▶ **What you should do**
Take the entries below and print, exactly, the stretch from the line containing "Conker (100, 414)" through the line containing "4 [button] (71, 273)", both included.

*** Entries supplied ***

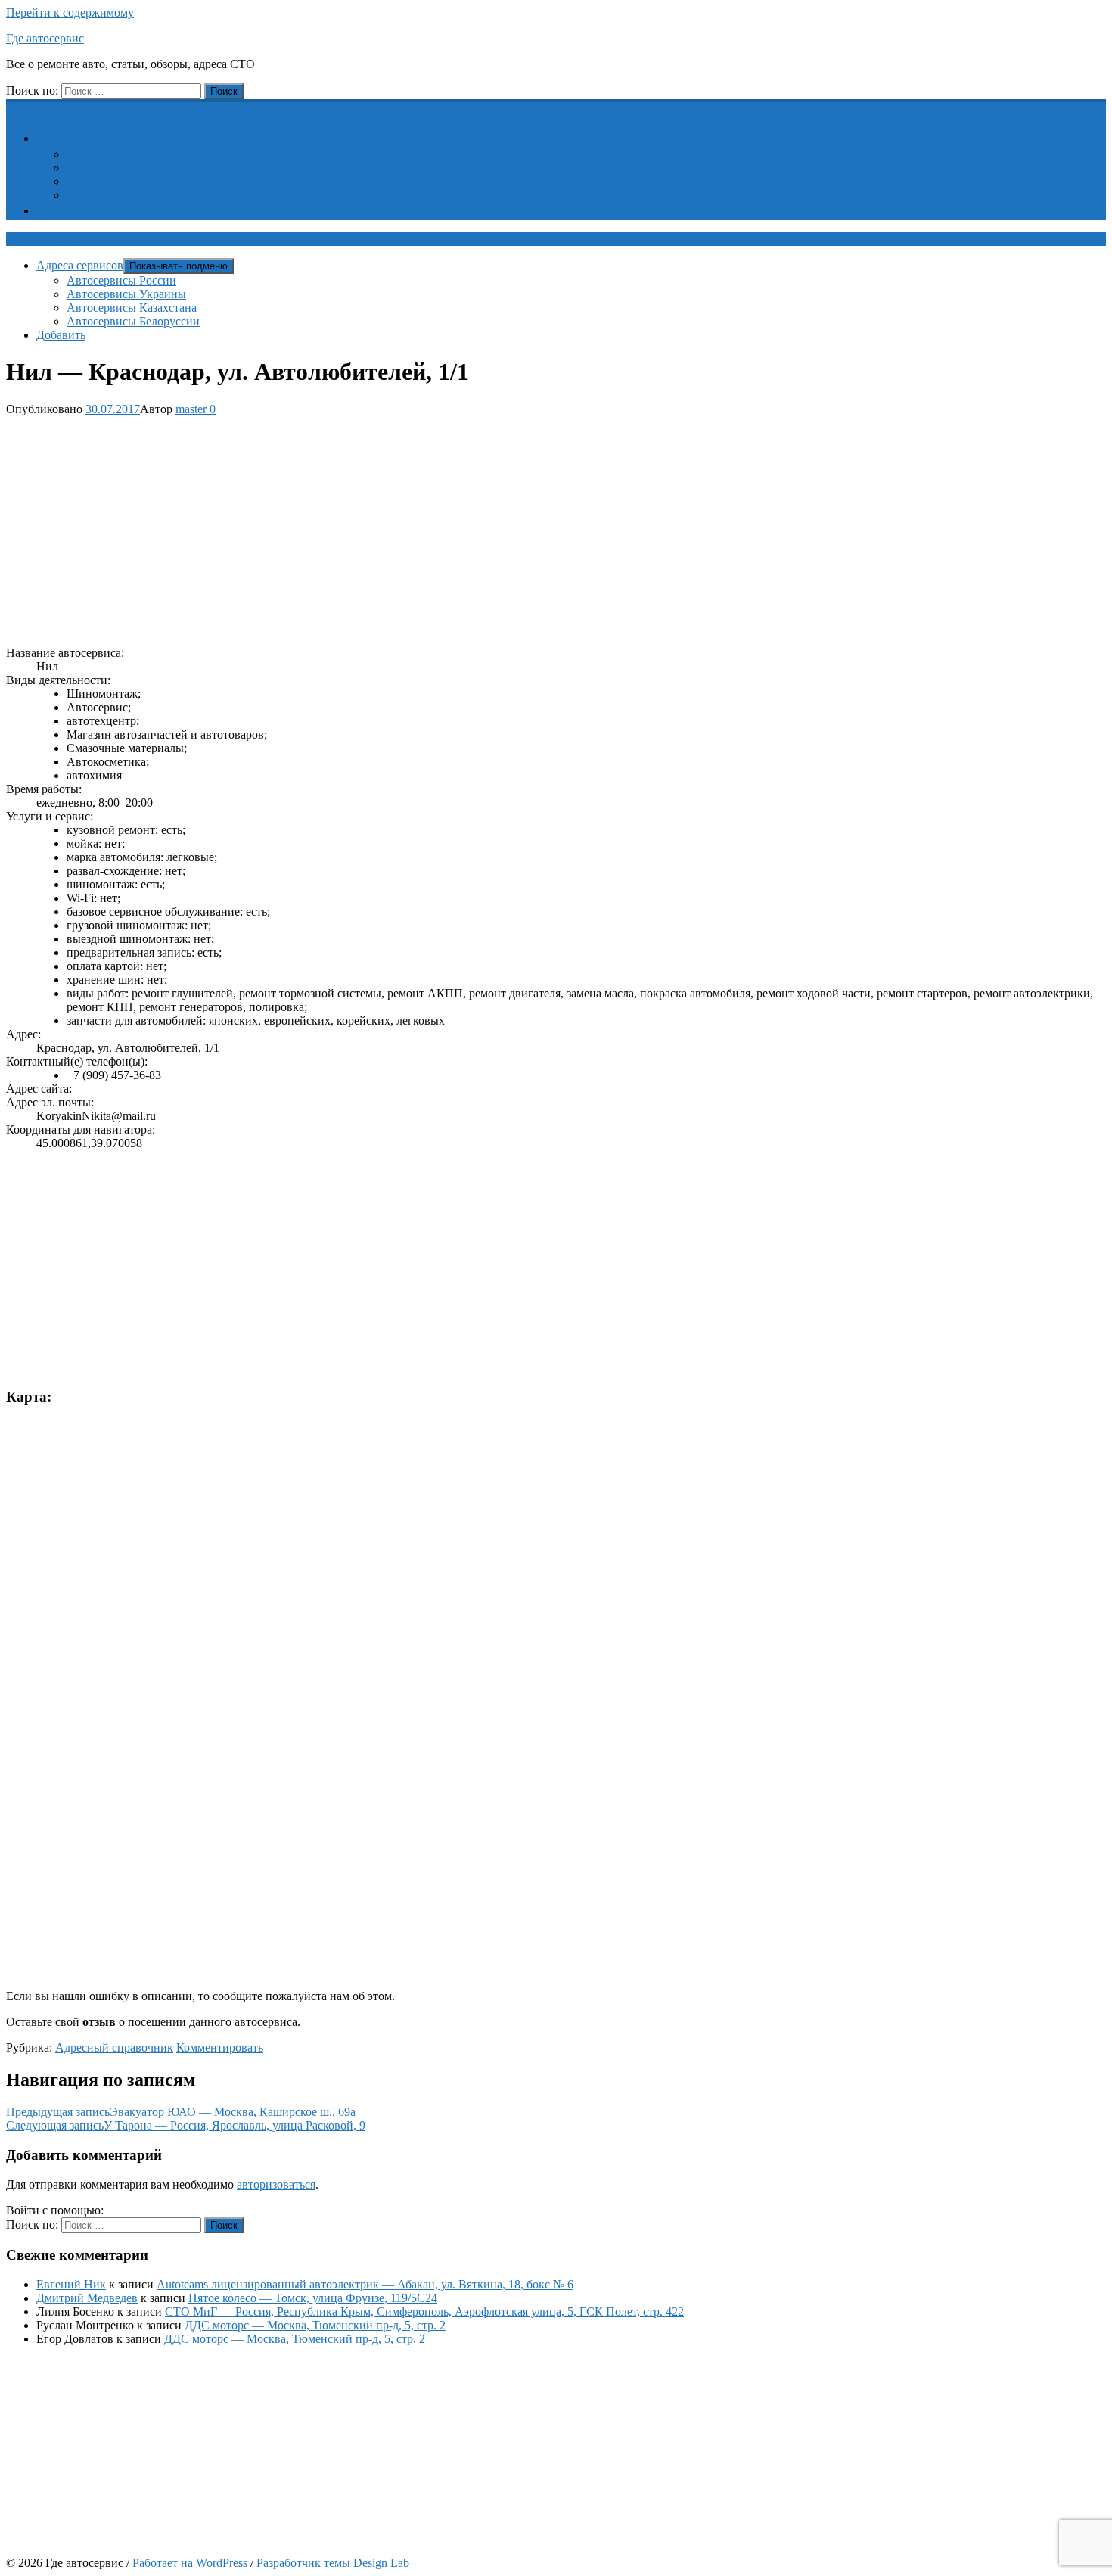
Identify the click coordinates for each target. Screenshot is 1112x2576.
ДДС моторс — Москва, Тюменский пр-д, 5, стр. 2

***
*** Entries supplied ***

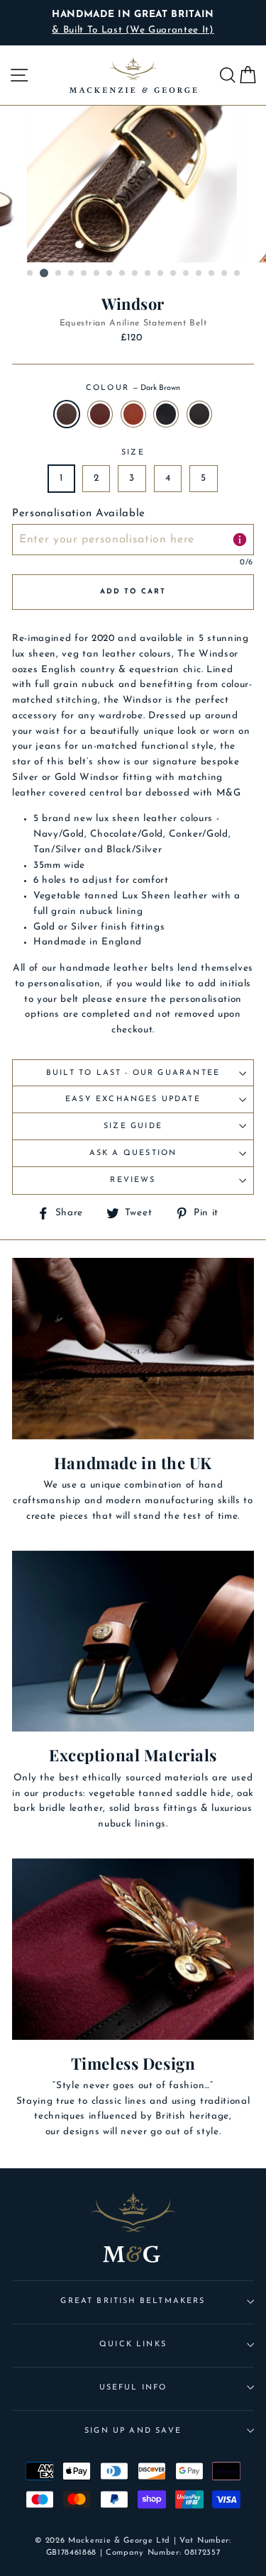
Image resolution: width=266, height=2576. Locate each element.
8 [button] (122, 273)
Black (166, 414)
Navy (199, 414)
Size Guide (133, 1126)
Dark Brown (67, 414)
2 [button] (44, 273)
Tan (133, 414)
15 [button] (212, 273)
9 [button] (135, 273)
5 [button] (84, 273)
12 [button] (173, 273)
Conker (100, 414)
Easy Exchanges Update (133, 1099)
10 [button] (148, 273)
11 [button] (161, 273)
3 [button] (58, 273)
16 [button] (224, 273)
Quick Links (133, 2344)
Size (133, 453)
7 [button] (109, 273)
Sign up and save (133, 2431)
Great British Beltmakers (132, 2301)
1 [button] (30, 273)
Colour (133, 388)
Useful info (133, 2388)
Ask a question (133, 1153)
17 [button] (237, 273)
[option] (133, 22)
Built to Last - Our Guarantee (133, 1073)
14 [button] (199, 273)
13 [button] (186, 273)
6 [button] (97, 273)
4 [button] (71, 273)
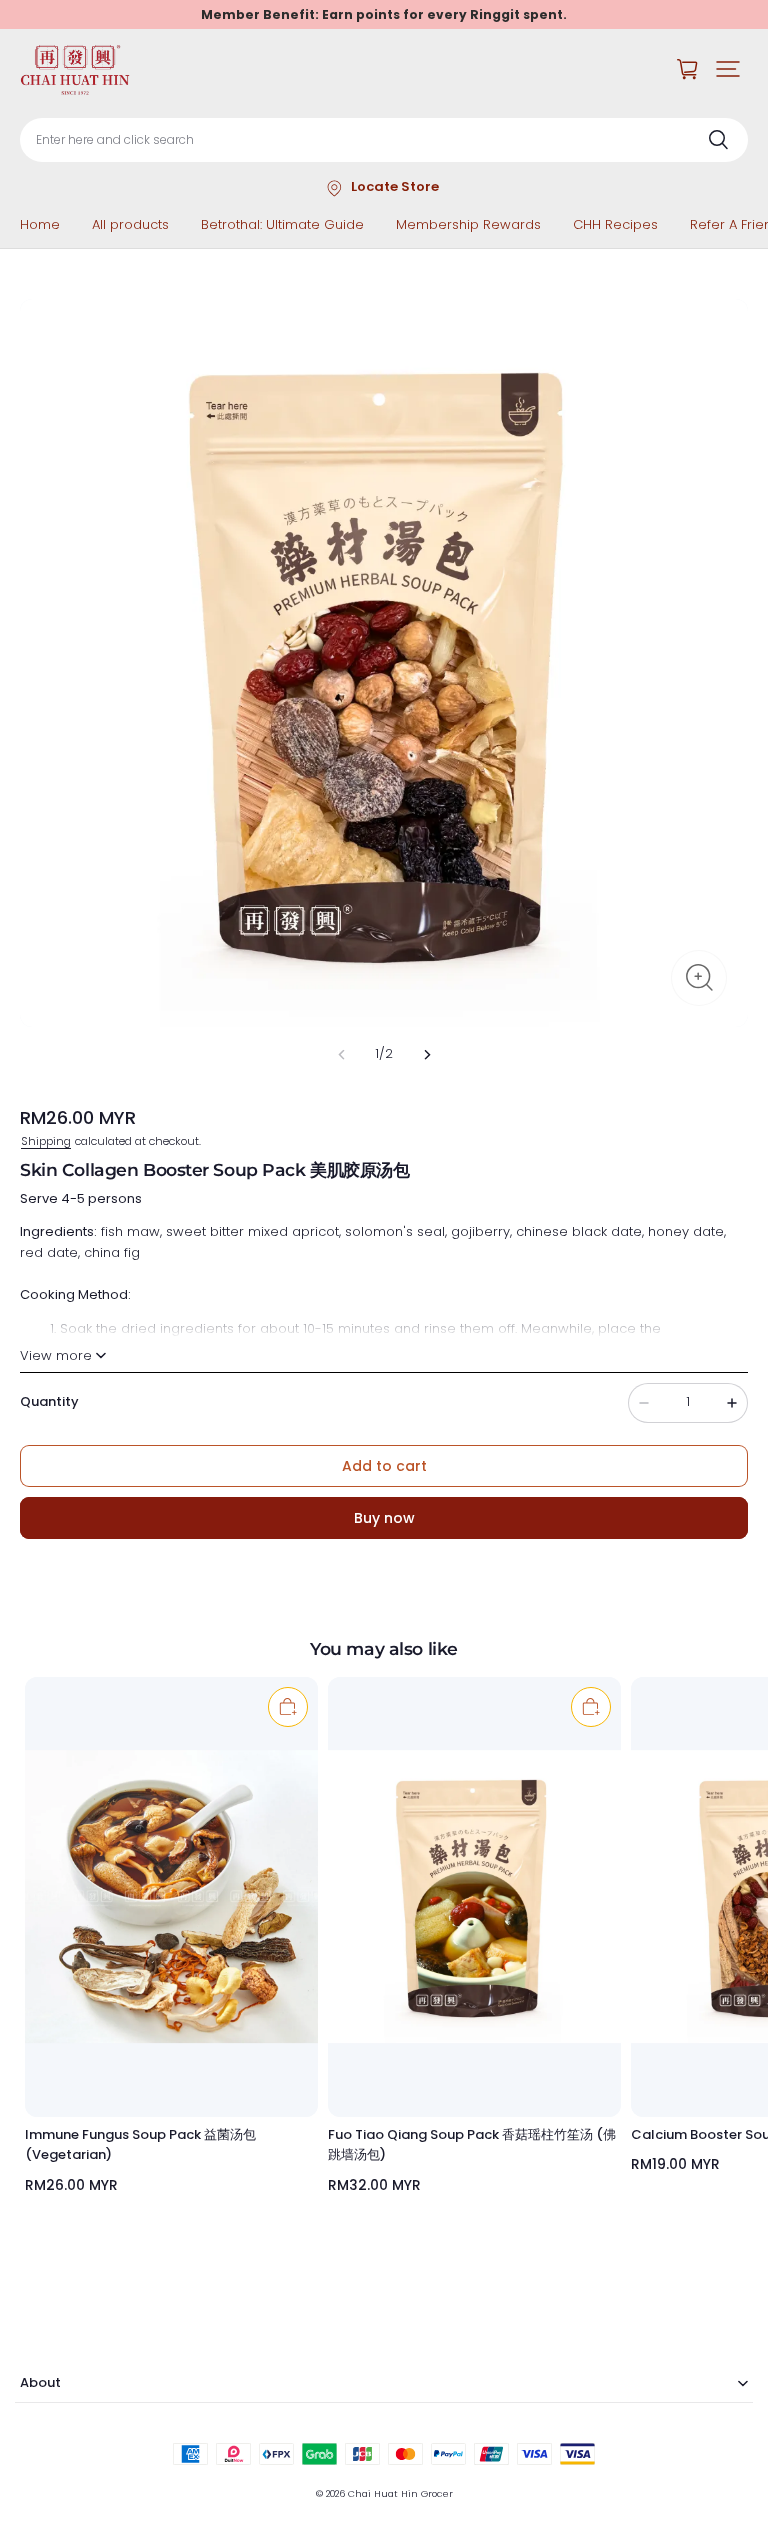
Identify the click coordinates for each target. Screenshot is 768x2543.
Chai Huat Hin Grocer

***

▶ **Response for this exercise**
Conker (100, 414)
Easy Exchanges Update (133, 1099)
10 [button] (148, 273)
11 [button] (161, 273)
3 [button] (58, 273)
16 [button] (224, 273)
Quick Links (133, 2344)
Size (133, 453)
7 [button] (109, 273)
Sign up and save (133, 2431)
Great British Beltmakers (132, 2301)
1 [button] (30, 273)
Colour (133, 388)
Useful info (133, 2388)
Ask a question (133, 1153)
17 [button] (237, 273)
[option] (133, 22)
Built to Last - Our Guarantee (133, 1073)
14 [button] (199, 273)
13 [button] (186, 273)
6 [button] (97, 273)
4 [button] (71, 273)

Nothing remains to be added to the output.